When asked to sum up Lean Launchpad as it applies to concepts and the potential to create a successful business with them, Silva did so with his now-familiar — and colorful — way of getting his points across.

“Translated into plain English, it’s just ‘stop thinking that you know shit,’” he explained. “Instead, write it down as a hypothesis as a scientist would, then figure out the cheapest, easiest way to determine if you’re smoking something or not. Go do the tests, and if the tests come back positive, do a bigger test, then rinse and repeat until you’ve got a business.”

Silva said these sentiments will be expressed to members of the pilot program’s first cohort, which will likely include six to eight manufacturing companies as well as a number of OEMs — CRRC, the company that will soon will assembling subway cars in Springfield, is likely to be one of them — with the explicit goal of creating matches, or dance partners, as the case may be.

And in this respect, the pilot is again like the accelerator program, said Feldman, adding that, with the latter, startups and investors learn about each other.

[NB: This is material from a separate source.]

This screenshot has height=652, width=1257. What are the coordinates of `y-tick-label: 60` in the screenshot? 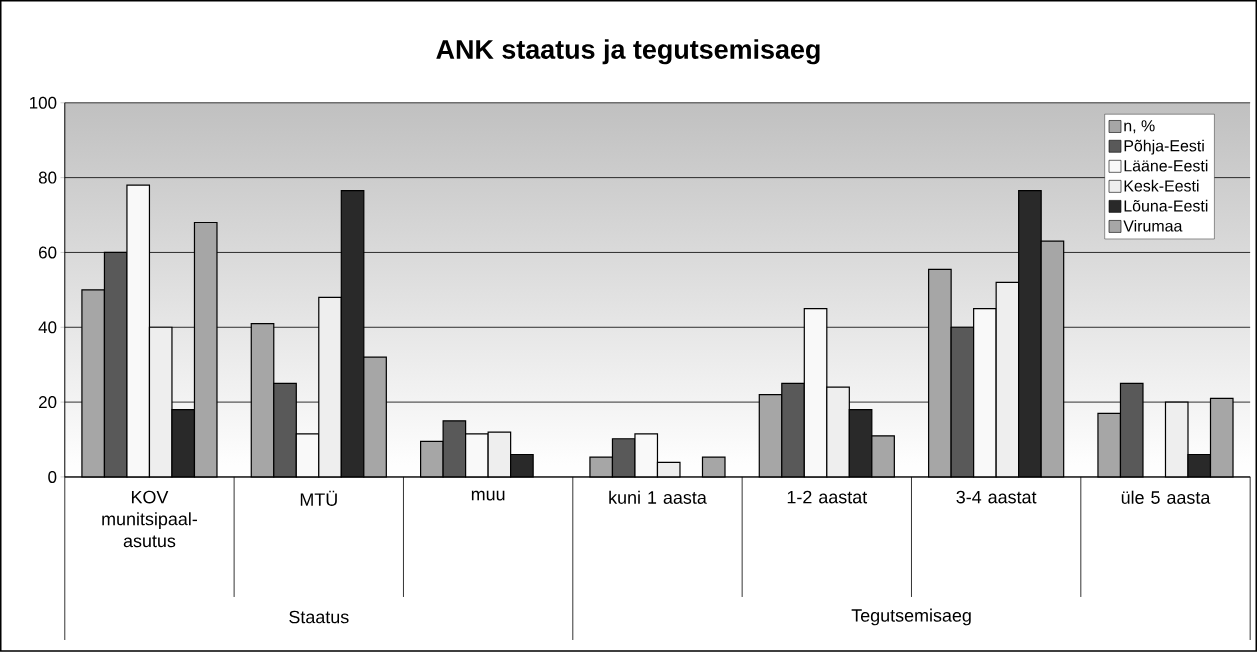 It's located at (48, 252).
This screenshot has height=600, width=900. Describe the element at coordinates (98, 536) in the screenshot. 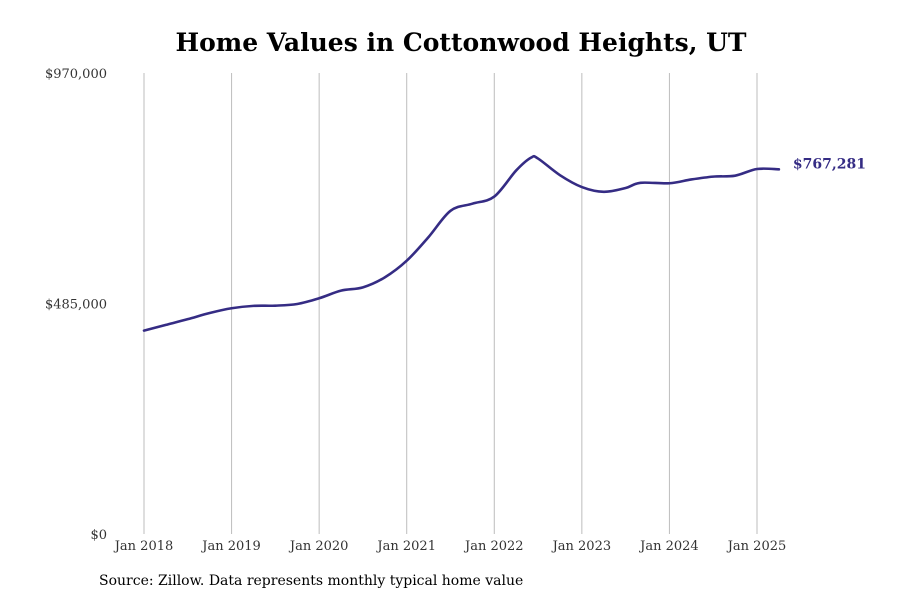

I see `y-tick-label: $0` at that location.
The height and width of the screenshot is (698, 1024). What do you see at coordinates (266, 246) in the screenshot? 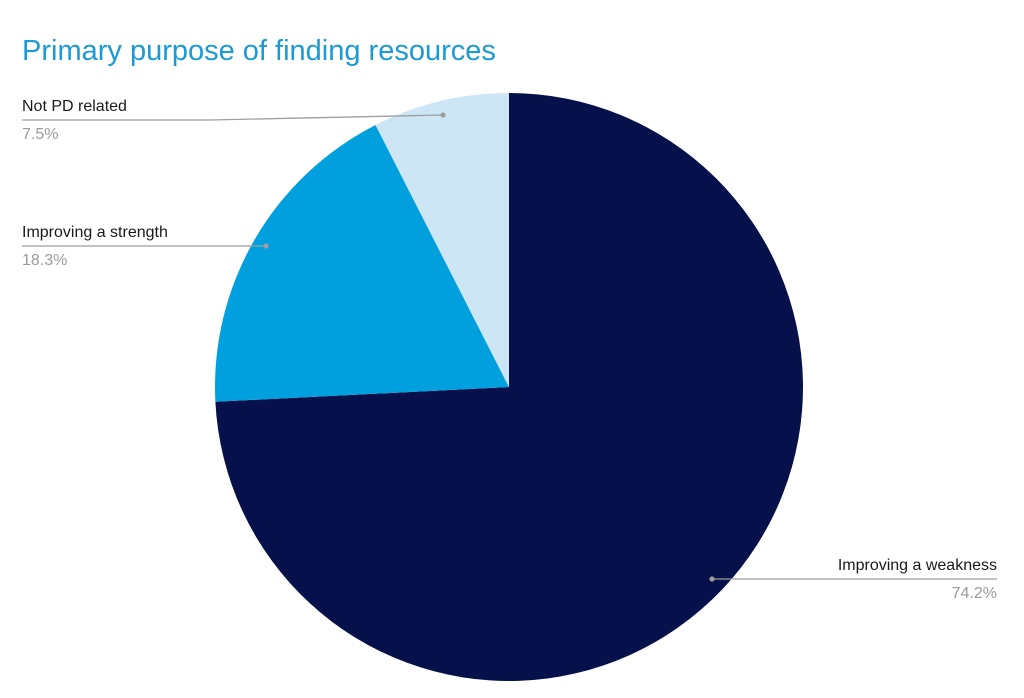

It will be the same with the precision manufacturers and the OEMs.

And this is an important consideration, because there is considerable learning to be done on both sides of the equation.

“The OEMs have told us, ‘we would love to hire these companies, but we literally can’t find them,’” Silva told BusinessWest. “They say, ‘it’s too hard for us to find them because they’re small firms, they don’t go to the trade shows we go to, they don’t speak our language; it’s a pain in the neck, and we end up having the work done far away or not as well.’”

As mentioned earlier, this pilot program comes complete with a number of goals, the most overarching being the creation of new opportunities for companies and that resulting ripple effect that Feldman described.

And the pilot program calls for a hard assessment after one year to see if those goals are starting to come into focus.

“After a year, the state wants to see how many jobs are created, how many companies have expanded their markets, whether new technologies emerge, and whether revenues and profitability have gone up,” he explained. “What we find with many manufacturers is that sales revenues improve, but profitability doesn’t because it’s such an expensive industry to be in.”

Positive Steps

When asked about the next steps in the process for this pilot program, Silva said one of them is the task of recruiting manufacturers to take part, and this, in itself, will likely be a stern challenge.

“That’s because they’re really busy — they have to run their shop; they don’t have time to do this,” he explained, adding that the hope, and expectation, is that forward-thinking business owners will somehow find the time.

They will need to if they want to open some doors, forge relationships, fashion new opportunities, and create sustainability.

Because, for all that to happen, they must learn how to dance.